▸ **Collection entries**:
━━━━━━━━━━━━━━━━
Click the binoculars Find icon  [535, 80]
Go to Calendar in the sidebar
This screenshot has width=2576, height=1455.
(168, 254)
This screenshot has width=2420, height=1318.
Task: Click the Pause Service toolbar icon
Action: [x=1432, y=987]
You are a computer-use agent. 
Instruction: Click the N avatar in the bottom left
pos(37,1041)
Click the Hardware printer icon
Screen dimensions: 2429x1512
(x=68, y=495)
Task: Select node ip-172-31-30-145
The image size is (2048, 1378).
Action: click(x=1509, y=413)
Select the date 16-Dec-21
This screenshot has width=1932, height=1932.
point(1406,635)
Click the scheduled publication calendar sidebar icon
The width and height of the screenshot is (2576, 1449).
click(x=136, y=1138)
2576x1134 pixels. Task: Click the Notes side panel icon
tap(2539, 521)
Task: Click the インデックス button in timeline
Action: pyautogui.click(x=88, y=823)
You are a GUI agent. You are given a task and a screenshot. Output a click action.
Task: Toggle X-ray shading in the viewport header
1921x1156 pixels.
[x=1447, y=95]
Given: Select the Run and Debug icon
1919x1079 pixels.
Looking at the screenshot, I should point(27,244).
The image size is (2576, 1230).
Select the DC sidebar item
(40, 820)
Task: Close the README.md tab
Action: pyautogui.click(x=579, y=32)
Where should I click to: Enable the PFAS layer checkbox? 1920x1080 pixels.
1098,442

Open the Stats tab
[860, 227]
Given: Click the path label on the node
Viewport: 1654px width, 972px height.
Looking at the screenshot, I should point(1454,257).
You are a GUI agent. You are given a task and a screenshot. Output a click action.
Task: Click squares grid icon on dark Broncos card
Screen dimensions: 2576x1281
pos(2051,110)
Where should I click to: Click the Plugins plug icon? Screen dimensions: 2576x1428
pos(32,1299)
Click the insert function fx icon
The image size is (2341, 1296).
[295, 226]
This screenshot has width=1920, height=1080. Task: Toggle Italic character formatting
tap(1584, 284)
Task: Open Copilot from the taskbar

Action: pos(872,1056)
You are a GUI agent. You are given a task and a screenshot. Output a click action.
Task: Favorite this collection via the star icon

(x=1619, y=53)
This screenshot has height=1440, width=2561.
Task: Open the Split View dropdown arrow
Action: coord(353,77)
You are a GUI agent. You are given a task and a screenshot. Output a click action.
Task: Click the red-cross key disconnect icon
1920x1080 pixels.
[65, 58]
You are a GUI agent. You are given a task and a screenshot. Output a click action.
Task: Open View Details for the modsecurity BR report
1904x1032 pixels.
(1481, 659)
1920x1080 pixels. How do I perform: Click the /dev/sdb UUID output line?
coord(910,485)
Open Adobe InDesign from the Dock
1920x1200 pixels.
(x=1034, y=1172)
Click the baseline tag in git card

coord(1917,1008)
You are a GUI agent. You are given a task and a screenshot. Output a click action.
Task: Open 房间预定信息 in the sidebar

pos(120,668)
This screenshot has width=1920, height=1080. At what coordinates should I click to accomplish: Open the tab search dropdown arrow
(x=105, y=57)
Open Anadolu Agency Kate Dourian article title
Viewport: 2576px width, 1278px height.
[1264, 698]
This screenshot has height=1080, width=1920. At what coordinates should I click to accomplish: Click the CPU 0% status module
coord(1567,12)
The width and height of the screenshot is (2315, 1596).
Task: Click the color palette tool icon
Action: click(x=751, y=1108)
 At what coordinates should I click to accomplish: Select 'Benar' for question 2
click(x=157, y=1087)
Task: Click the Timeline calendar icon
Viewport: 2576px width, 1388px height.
━━━━━━━━━━━━━━━━
▸ **BRIEF**: Transcribe every entry word for word.

▸ **FINAL ANSWER**:
Click the binoculars Find icon  [535, 80]
Go to Calendar in the sidebar
This screenshot has width=2576, height=1455.
(168, 254)
This screenshot has width=2420, height=1318.
Task: Click the Pause Service toolbar icon
Action: [x=1432, y=987]
You are a computer-use agent. 
Instruction: Click the N avatar in the bottom left
pos(37,1041)
Click the Hardware printer icon
Screen dimensions: 2429x1512
(x=68, y=495)
Task: Select node ip-172-31-30-145
The image size is (2048, 1378).
Action: click(x=1509, y=413)
Select the date 16-Dec-21
This screenshot has width=1932, height=1932.
point(1406,635)
Click the scheduled publication calendar sidebar icon
The width and height of the screenshot is (2576, 1449).
click(x=136, y=1138)
2576x1134 pixels. Task: Click the Notes side panel icon
tap(2539, 521)
Task: Click the インデックス button in timeline
Action: pyautogui.click(x=88, y=823)
You are a GUI agent. You are given a task and a screenshot. Output a click action.
Task: Toggle X-ray shading in the viewport header
1921x1156 pixels.
[x=1447, y=95]
Given: Select the Run and Debug icon
1919x1079 pixels.
Looking at the screenshot, I should point(27,244).
The image size is (2576, 1230).
Select the DC sidebar item
(40, 820)
Task: Close the README.md tab
Action: pyautogui.click(x=579, y=32)
Where should I click to: Enable the PFAS layer checkbox? 1920x1080 pixels.
1098,442

Open the Stats tab
[860, 227]
Given: Click the path label on the node
Viewport: 1654px width, 972px height.
Looking at the screenshot, I should point(1454,257).
You are a GUI agent. You are given a task and a screenshot. Output a click action.
Task: Click squares grid icon on dark Broncos card
Screen dimensions: 2576x1281
pos(2051,110)
Where should I click to: Click the Plugins plug icon? Screen dimensions: 2576x1428
pos(32,1299)
Click the insert function fx icon
The image size is (2341, 1296).
[295, 226]
This screenshot has width=1920, height=1080. Task: Toggle Italic character formatting
tap(1584, 284)
Task: Open Copilot from the taskbar

Action: pos(872,1056)
You are a GUI agent. You are given a task and a screenshot. Output a click action.
Task: Favorite this collection via the star icon

(x=1619, y=53)
This screenshot has height=1440, width=2561.
Task: Open the Split View dropdown arrow
Action: coord(353,77)
You are a GUI agent. You are given a task and a screenshot. Output a click action.
Task: Click the red-cross key disconnect icon
1920x1080 pixels.
[65, 58]
You are a GUI agent. You are given a task and a screenshot. Output a click action.
Task: Open View Details for the modsecurity BR report
1904x1032 pixels.
(1481, 659)
1920x1080 pixels. How do I perform: Click the /dev/sdb UUID output line?
coord(910,485)
Open Adobe InDesign from the Dock
1920x1200 pixels.
(x=1034, y=1172)
Click the baseline tag in git card

coord(1917,1008)
You are a GUI agent. You are given a task and a screenshot. Output a click action.
Task: Open 房间预定信息 in the sidebar

pos(120,668)
This screenshot has width=1920, height=1080. At what coordinates should I click to accomplish: Open the tab search dropdown arrow
(x=105, y=57)
Open Anadolu Agency Kate Dourian article title
Viewport: 2576px width, 1278px height.
[1264, 698]
This screenshot has height=1080, width=1920. At what coordinates should I click to accomplish: Click the CPU 0% status module
coord(1567,12)
The width and height of the screenshot is (2315, 1596).
Task: Click the color palette tool icon
Action: click(x=751, y=1108)
 At what coordinates should I click to accomplish: Select 'Benar' for question 2
click(x=157, y=1087)
Task: Click the Timeline calendar icon
Viewport: 2576px width, 1388px height.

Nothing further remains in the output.